Nicknames referring to Trump's hands began to multiply after his opponent Marco Rubio called his hands small.

"Have you seen his hands? And you know what they say about men with small hands –"

The crowd erupted.

"—You can't trust them," Rubio said.

(from The History Behind the Donald Trump "Small Hands' Insult, abcNEWS)

Very soon, more references to Trump's hands flashed in the media: Tiny Hands Trump, Babyfingers Trump, Stubby Fingers Trump and others.

The Twitter Terror

Certain peculiarities of Trump's behaviour gave rise to a range of nicknames, some of which are fairly innocent and refer to his childish cockiness, such as Man-Baby, or 70-Year-Old Toddler. Yet some others, according to Nenasheva and Merkulova, look at Trump's childishness from a negative angle and use terms which "describe the politician's character traits as potentially dangerous to society," such as Sociopathic 70-Year-Old Toddler and Terroristic Man-Toddler.

Even Trump's neutral or positive habits have not necessarily produced favourable nicknames. Thus, his tweets, alongside a fairly positive 'Twitter King', have also earned him nicknames such as 'The Twitter Terror' and 'Dire Abby' – the latter because Trump sometimes gives relationship advice like Dear Abby. "Changing ‘Dear’ to ‘Dire’ reflects an opinion on the sort of advice he gives," the researchers explain.

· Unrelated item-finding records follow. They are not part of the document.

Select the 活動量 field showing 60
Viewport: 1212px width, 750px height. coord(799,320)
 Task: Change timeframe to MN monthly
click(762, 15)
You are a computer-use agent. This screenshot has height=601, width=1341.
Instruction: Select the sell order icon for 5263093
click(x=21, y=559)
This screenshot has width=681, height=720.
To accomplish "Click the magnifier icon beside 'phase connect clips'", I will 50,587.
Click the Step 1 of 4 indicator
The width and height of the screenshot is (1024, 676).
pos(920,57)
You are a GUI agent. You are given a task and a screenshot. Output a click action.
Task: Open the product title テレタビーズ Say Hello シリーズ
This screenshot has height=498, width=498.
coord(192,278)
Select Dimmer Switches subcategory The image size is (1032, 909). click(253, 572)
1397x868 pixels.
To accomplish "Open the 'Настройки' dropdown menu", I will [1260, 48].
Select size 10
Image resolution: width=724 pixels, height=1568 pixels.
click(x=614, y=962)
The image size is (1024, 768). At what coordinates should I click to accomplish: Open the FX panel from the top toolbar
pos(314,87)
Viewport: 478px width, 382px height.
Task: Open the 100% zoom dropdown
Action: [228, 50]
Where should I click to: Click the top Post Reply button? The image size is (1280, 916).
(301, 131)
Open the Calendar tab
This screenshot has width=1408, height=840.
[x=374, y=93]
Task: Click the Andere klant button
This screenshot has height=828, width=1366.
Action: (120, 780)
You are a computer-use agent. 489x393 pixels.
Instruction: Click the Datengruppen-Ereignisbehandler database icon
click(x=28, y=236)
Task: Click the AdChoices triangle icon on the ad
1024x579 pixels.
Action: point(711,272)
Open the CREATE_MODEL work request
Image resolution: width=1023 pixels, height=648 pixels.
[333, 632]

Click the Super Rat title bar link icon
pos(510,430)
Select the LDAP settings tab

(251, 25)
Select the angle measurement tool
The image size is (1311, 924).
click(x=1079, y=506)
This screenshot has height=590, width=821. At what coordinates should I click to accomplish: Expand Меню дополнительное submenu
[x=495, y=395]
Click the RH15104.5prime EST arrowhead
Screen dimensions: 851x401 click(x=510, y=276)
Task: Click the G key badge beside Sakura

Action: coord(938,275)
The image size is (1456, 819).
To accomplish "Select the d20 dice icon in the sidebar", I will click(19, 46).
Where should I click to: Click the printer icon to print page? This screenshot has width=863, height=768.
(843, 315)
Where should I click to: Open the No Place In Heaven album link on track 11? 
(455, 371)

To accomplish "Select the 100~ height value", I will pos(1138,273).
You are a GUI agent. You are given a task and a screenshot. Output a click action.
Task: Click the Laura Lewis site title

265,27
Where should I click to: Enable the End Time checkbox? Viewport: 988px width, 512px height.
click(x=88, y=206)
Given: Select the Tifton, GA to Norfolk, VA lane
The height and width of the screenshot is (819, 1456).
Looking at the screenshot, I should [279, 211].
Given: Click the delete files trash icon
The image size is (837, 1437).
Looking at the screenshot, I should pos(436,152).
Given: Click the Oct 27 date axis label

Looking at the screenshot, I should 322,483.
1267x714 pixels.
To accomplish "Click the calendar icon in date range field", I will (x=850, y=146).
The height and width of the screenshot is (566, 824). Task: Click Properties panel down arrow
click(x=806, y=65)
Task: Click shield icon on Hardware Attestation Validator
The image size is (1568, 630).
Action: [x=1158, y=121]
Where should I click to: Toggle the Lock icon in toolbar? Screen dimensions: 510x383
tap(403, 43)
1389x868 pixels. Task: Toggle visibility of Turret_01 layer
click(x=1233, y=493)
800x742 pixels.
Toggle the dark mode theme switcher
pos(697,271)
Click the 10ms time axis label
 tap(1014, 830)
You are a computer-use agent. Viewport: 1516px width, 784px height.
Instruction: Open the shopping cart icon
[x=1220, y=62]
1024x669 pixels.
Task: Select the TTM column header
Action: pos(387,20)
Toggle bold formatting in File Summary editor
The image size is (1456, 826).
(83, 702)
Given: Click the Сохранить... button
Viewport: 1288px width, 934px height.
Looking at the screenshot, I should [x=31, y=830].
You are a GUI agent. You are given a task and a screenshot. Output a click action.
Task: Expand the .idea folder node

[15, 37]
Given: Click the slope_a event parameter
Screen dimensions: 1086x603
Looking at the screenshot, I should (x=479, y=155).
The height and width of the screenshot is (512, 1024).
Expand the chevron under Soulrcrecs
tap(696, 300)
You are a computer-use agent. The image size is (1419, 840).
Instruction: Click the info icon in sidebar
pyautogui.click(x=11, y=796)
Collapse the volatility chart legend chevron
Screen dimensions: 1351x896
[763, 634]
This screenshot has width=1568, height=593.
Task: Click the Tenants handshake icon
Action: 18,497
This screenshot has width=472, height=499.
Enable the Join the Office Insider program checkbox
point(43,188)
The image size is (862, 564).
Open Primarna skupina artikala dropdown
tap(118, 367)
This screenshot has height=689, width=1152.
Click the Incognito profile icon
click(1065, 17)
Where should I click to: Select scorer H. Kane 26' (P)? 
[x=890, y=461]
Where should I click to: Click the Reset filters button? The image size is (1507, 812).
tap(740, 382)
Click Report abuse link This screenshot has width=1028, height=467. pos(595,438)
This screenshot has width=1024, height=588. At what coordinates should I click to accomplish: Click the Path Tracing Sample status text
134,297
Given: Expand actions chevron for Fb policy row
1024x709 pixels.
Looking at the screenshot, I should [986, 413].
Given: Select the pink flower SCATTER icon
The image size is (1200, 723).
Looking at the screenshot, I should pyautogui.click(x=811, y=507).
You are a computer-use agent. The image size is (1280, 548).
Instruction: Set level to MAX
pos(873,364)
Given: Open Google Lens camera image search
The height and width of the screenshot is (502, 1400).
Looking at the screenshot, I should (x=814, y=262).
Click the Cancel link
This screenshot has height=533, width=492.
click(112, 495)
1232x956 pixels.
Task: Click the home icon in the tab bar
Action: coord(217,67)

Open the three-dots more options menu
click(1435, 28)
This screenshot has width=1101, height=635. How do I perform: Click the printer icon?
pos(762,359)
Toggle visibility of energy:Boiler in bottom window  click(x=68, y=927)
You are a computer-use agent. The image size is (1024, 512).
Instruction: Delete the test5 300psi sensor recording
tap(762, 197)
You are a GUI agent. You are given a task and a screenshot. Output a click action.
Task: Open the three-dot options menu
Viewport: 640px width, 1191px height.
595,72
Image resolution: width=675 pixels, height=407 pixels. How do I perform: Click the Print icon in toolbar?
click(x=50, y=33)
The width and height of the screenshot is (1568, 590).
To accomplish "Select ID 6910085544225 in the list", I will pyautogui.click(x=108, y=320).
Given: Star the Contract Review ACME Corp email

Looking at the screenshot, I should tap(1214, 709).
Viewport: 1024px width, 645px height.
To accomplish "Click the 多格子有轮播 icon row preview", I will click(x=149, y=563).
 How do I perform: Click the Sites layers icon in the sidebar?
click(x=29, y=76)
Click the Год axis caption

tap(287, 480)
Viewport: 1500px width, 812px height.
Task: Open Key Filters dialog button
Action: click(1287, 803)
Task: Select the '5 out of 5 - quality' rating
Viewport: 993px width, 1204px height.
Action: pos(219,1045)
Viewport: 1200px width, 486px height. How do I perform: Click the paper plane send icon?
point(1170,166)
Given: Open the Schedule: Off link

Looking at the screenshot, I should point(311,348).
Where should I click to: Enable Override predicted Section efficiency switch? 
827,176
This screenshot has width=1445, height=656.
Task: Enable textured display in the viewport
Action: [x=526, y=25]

Trump's communication and debating skills have prompted the ironic nicknames of Rabble-Rousing Demagogue and The Talking Yam. The installation of nude Trump statues in a few US cities produced the nickname ‘The Michelangelo of Ballyhoo’.

Harry Potter's Enemy

Donald Ducknuke, American Mussolini, Donald Doom, Captain Chaos, The Fomentalist – these nicknames have been triggered by Trump's bellicose style, such as his racist statements and calls to deport illegal migrants and to bar entry for Muslims to the US.

Trump's opponents have called him Lord Voldemort, an evil character from Harry Potter, depicting him as a power-hungry villain. As opposed to those comparing Trump to Hitler and Mussolini, some others have nicknamed him Caesar or American Caesar to stress, according to Merkulova and Nenasheva, "that Trump positions himself as a tribune of the people and fighter against lies and corruption." However, his 'Caesar' nickname has been transformed into ‘Two-Bit Caesar’, among others.

Time Will Tell

Since, according to the researchers, "the majority of voters lack critical thinking," nicknames spread by mass media tend to construct a politician's image and instil it in the public mind.

Donald Trump's nicknames born in the electoral battle depict a controversial personality of someone perceived either as a "lying, weak politician with an unattractive comical appearance, hatching Nazi ideas" or as a "strong leader concerned about people's wellbeing and striving to make America great again."

Time will tell which of Trump's nicknames will hold – or what kind of US President he is going to be.